I've been listening to Roundworm, a collection of Bob Kanefsky's filk parodies, in the car recently. (The linked page includes some MP3s; I particularly commend "Eternal Flame".) There's a lot of fun stuff on that album, and it's making me think upgrade thoughts about my Kanefsky cassettes. (Oh, drat -- it looks like this is his only CD so far. Oops.) He is particularly good at writing parodies that stand on their own but are even funnier if you know the songs he's parodying. A lot of parodies out there require knowledge of the original; his usually don't. Another nice touch is that he generally gets the original performers to sing the parodies on the recordings.

In January I sent in the rebate coupons for my new computer. Today I got email from HP telling me they'd received them and I should get my rebate in 2-4 weeks. Took long enough -- and I have yet to hear from CompUSA about the one they owe me. I begin to see how this works; not only do they make money from the people who forget to send the coupons in, but they make money on the float (as compared to just lowering the price in the first place).

The last beer buy included a side buy of Belgian lambics.
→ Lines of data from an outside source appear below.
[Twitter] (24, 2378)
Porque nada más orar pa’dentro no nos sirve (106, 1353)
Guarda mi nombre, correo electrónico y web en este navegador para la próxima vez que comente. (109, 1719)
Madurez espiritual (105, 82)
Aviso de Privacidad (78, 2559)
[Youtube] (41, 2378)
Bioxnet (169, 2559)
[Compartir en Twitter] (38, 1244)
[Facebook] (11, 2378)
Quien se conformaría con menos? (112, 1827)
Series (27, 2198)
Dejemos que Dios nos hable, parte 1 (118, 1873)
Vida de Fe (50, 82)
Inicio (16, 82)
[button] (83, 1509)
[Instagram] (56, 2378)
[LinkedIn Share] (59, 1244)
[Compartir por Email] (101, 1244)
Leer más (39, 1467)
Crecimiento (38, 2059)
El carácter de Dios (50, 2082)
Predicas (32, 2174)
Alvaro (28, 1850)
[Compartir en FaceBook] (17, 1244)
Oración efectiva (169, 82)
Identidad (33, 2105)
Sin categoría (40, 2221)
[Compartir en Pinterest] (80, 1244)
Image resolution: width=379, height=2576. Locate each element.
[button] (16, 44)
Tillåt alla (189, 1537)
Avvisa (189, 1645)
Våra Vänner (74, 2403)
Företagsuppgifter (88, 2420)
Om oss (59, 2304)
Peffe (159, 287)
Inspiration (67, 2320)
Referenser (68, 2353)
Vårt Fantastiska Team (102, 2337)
Linedmann's has something new -- a "naked" lambic without any of the fruit additives they're known for. It's called Gueuze (no, I won't hazard a guess on pronunciation) and it's really good. My favorite fruit flavor is Peche (peach) and I didn't expect to like the plain version as much, but I do. For those of you who like beer that doesn't taste strongly of hops, and who can buy single bottles, check it out.

cellio: (Monica)
2005-02-14 10:04 pm

random bits

I should know better by now. Every now and then -- just infrequently enough for the pain to have worn off -- I get the idea that I can stop by the Giant Eagle on Murray on my way home from work to do the grocery shopping. This is, in principle, not out of the way, unlike the Giant Eagle I usually patronize. However, this only works if (1) the store actually has all the stuff I want and (2) the checkout lines aren't horrendous. When I had my third failure only one aisle past produce, I decided to cut my losses, pay for my vegetables, and go to the better store. (For the record: ginger root, fresh cranberries, and Listerine. I don't begrudge the cranberries, but the other two surprised me.)

Dani and I have decided to buck the Hallmark tradition and have a nicer-than-usual evening some other night in February. Besides, until Saturday he had a choir practice scheduled for tonight.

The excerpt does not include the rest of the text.